╭─ WORKING DATA

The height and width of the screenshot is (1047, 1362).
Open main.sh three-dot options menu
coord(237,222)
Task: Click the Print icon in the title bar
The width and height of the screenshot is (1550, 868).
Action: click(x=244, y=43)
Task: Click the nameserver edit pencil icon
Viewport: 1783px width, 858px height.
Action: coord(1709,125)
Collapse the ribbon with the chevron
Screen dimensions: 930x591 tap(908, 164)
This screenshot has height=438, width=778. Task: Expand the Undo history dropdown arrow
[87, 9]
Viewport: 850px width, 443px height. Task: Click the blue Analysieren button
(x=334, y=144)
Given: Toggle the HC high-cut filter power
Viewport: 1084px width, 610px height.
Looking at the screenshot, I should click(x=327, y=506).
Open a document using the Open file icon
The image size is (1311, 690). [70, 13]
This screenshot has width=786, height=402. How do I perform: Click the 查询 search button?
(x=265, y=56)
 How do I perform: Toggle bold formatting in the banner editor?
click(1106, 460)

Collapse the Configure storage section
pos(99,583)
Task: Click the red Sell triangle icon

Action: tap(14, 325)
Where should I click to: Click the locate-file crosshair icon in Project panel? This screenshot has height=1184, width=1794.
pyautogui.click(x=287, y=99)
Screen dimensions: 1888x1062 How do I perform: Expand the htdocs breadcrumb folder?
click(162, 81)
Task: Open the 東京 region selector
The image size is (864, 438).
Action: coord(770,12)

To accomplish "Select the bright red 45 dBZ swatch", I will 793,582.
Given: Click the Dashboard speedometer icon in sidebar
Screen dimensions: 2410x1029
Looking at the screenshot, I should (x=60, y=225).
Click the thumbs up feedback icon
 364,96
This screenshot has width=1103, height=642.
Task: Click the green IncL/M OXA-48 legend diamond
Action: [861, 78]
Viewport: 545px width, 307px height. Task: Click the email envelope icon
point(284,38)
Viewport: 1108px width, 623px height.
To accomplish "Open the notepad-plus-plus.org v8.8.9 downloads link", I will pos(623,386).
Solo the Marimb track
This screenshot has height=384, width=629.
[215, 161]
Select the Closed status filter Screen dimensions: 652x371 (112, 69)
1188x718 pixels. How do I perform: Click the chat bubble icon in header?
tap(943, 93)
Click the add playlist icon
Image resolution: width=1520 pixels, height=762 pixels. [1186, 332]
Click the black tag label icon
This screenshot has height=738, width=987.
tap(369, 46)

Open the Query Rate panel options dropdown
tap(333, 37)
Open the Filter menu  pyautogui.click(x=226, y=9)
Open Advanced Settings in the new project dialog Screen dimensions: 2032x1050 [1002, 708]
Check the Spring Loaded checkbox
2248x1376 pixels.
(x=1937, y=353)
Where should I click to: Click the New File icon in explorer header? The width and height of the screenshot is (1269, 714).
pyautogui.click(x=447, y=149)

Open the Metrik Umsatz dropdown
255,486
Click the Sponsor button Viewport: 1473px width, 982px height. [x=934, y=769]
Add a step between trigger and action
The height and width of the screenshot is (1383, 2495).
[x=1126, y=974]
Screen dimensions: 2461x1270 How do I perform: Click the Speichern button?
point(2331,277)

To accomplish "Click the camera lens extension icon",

╰─

Go through the data above and return each line containing the string "Given".

RESPONSE AREA:
Given: Toggle the HC high-cut filter power
Given: Click the Dashboard speedometer icon in sidebar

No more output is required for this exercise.